The Eye of Horus: Immunocore and the Magic Healing

According to Egyptian myth, Horus lost his left eye in a struggle with Seth. The eye was magically restored by Hathor, and this restoration came to symbolize the process of making whole and healing. 

Eye restoration, making whole and healing. That is what Immunocore, a UK-founded biotech company pioneering in T cell receptor (TCR) therapeutics, is working towards achieving. Tebentafusp (IMCgp100) was developed to treat patients with metastatic uveal melanoma (mUM), a rare eye disease but the most common primary intraocular malignancy in adults.

Uveal, or ocular, melanoma is often detected only after the disease has spread from the eye to other parts of the body, such as the liver. There is no standard treatment for metastatic uveal melanoma. Once the disease has spread, many patients do not survive for a year. Therefore, there is a real need for specifically approved treatments and dedicated management strategies to improve outcomes for patients affected by this difficult-to-manage disease. Given the limited activity of currently authorized agents for advanced melanoma in the treatment of metastatic uveal melanoma, efforts have been placed on conducting clinical trials that have been designed based on the increased understanding of the biology of this disease. 
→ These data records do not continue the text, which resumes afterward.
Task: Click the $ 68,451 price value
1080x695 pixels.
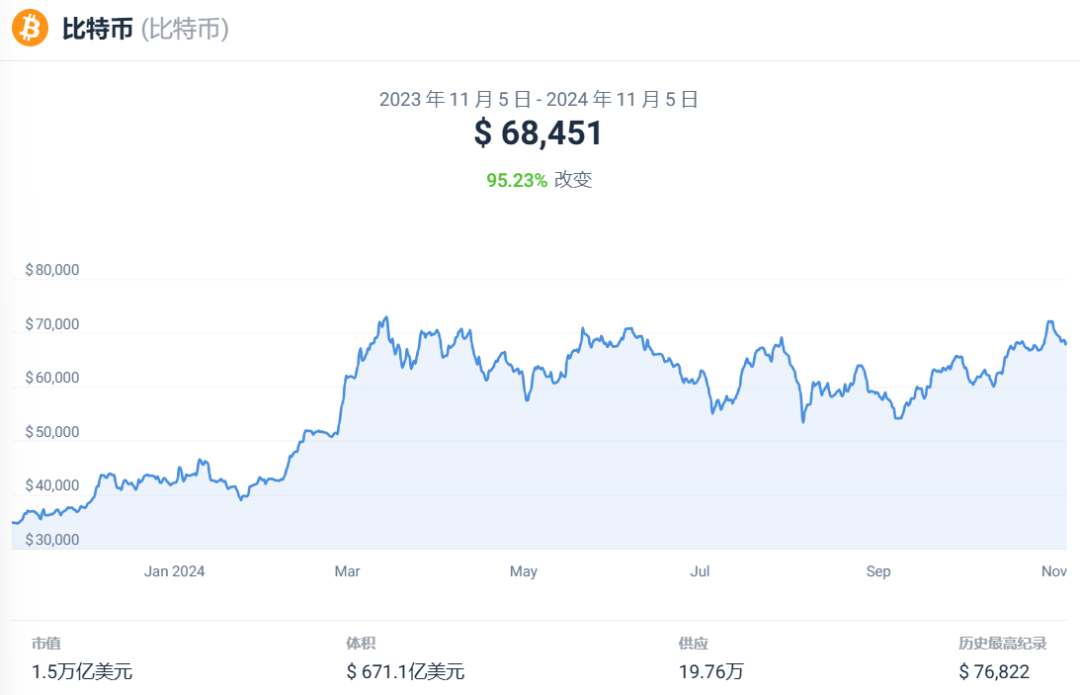Action: (538, 133)
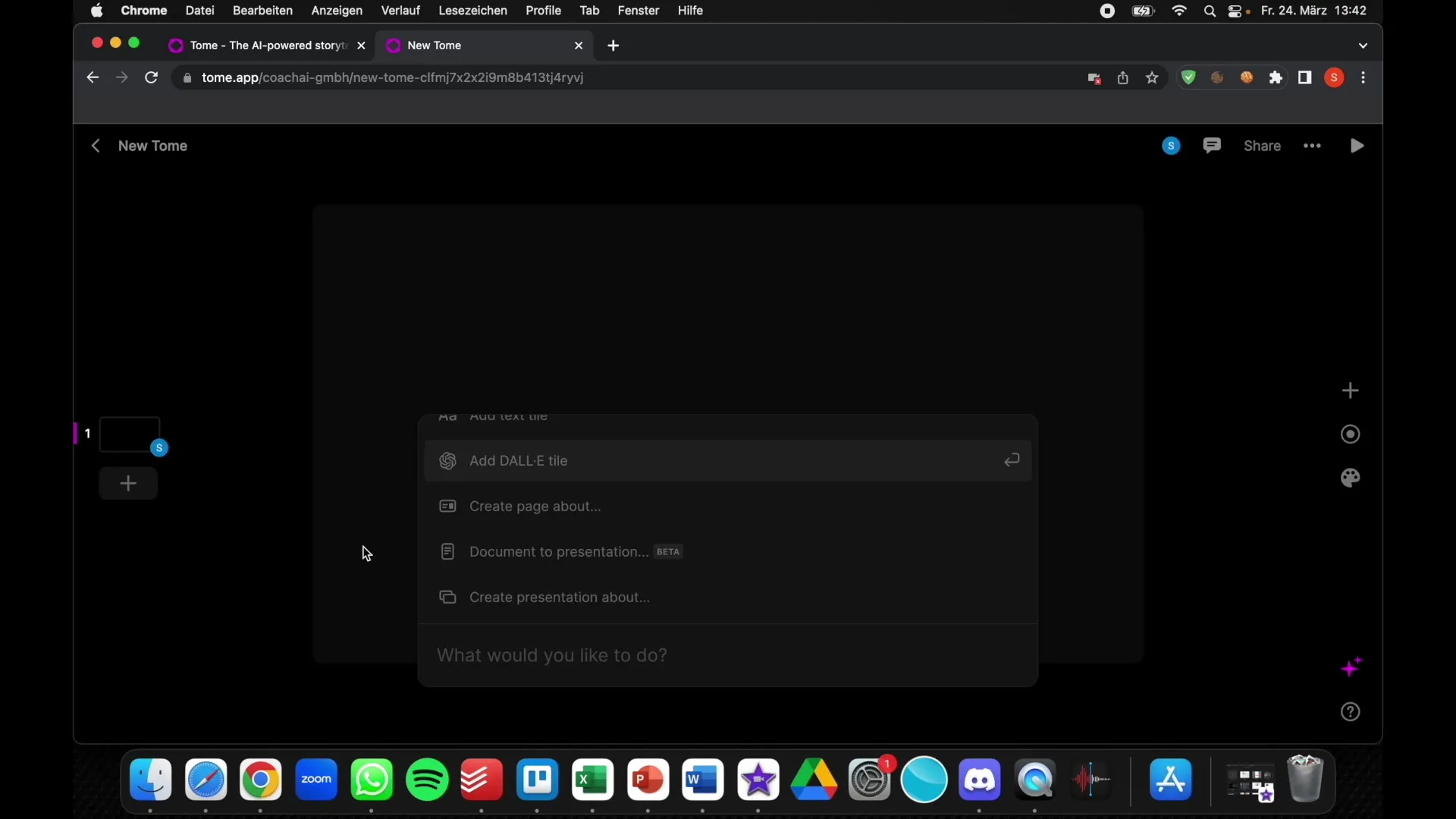This screenshot has width=1456, height=819.
Task: Click the Share button in toolbar
Action: 1262,145
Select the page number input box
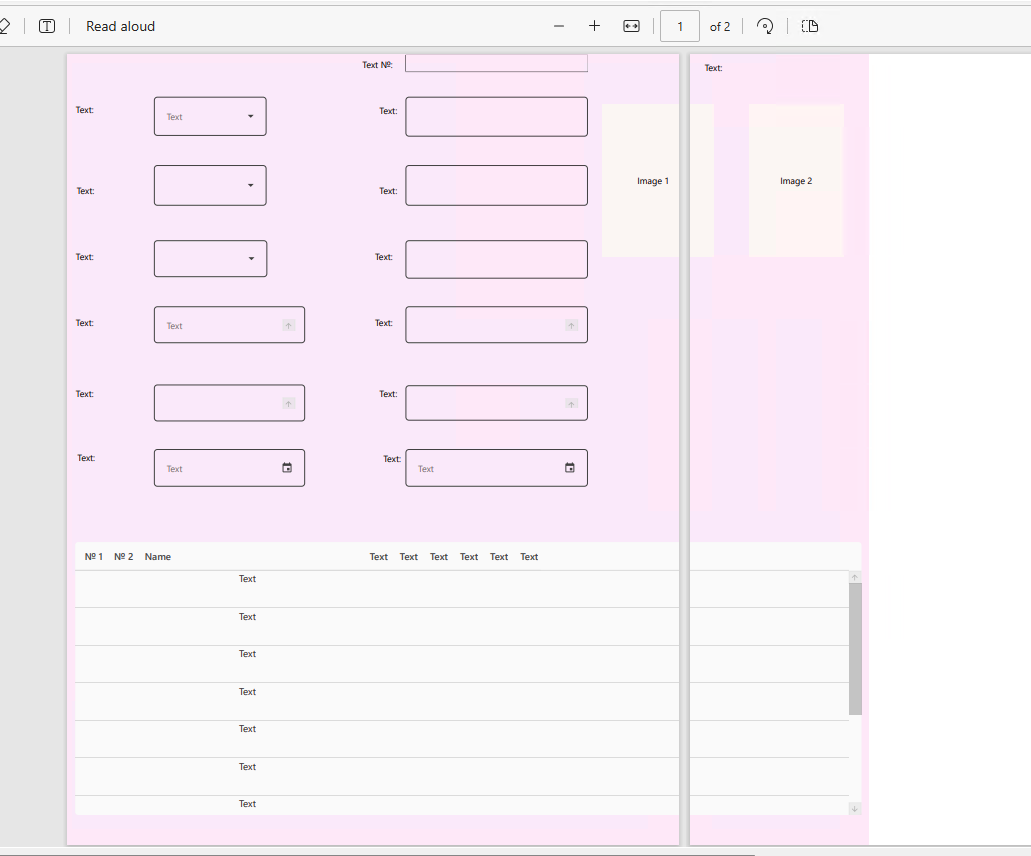Screen dimensions: 1031x856 coord(679,26)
ImmTAC Technology Platform: the Magic Healing

On 8th September 2021, Immunocore announced that United Kingdom’s Medicines and Healthcare products Regulatory Agency (MHRA) had accepted a Market Authorization Application (MAA) seeking approval of tebentafusp. Moreover, Tebentafusp is also being reviewed in the U.K. under the U.S. Food, and Drug Administration’s (FDA) Projects Orbis Initiative.

Tebentafusp is a novel TCR/Anti-CD3 bispecific fusion protein composed of a soluble T cell receptor fused to an anti-CD3 immune-effector function. It explicitly targets gp100, a lineage antigen expressed in melanocytes and melanoma. It is the first molecule developed using Immunocore’s ImmTAC technology platform to redirect and activate T cells to recognize and kill tumor cells.

Source: Damato et al, Cancers 2019, 11, 971.

Immune-mobilising monoclonal T cell receptor against cancer (ImmTAC) molecule showing T cell receptor (TCR) targeting domain and effector anti-CD3 scFv. scFv-single-chain variable fragment; TCR, T cell receptor.

Building an Immune Synapse

Melanomas of the skin are treated with immune checkpoints inhibitors. However, such treatment is less effective against uveal melanoma. One of the reasons is that uveal melanomas have fewer genetic alterations than melanomas of the skin. Several studies suggested that immune checkpoints inhibitors are more effective against tumors with many genetic mutations. Therefore, investigations on new solutions to overcome the resistance that metastatic uveal melanomas have to existent immunotherapies drugs are very necessary.

Tebentafusp brings a different therapeutically approach based on the immune synapse. It binds to one molecule on melanoma cells and another on T cells, a type of immune cell. The drug brings the T cells close enough to the melanoma cells to kill them. Specifically, one end of tebentafusp recognizes a part of a protein called gp100 that tends to be produced in abundance in melanoma cells, including uveal melanoma cells. The other end of tebentafusp binds to and activates T cells to attack the nearby gp100-expressing melanoma cells.

Source: Damato et al, Cancers 2019, 11, 971.

ImmTAC molecules are designed to mimic the natural immune synapse formed by interaction of a TCR with a peptide-human-leukocyte-antigen (pHLA) complex. The anti-CD3 effector function attracts and binds to CD3 receptors (activating receptor) on T cell surfaces triggering T-cell mediated cancer cell lysis; HLA, Human leukocyte antigen; MHC, Major histocompatibility complex; TCR, T cell receptor.

A significant limitation for Tebentafusp to recognize and bind to gp100-expressing cancer cells is that these cells must also express a specific type of human leukocyte antigen (HLA), known as HLA-A*02:01. HLAs, which are present on the surfaces of most cells in the body, play an essential part in the body’s immune response to foreign substances. More specifically, HLA-A*02:01 is present in approximately half of all Whites, which is the population most affected by uveal melanoma. In other words, patients would not be responsive to the treatment unless they present this HLA-A*02:01.

Very optimistic results were reported in the first clinical trials with tubentafusp for uveal melanoma and at least other three trials are going on. The overall survival rate showed promising results, especially as described before, this is a disease resistant to the classical melanoma therapies with checkpoints inhibitors. As a magic healing, tubentafusp can be a live saving alternative.


Bertil E. Damato, Joseph Dukes, Howard Goodall and richard D. Carvajal. Tebentafusp: T Cell Redirection for the Treatment of Metastaic Uveal Melanoma. Cancers 2019, 11, 971.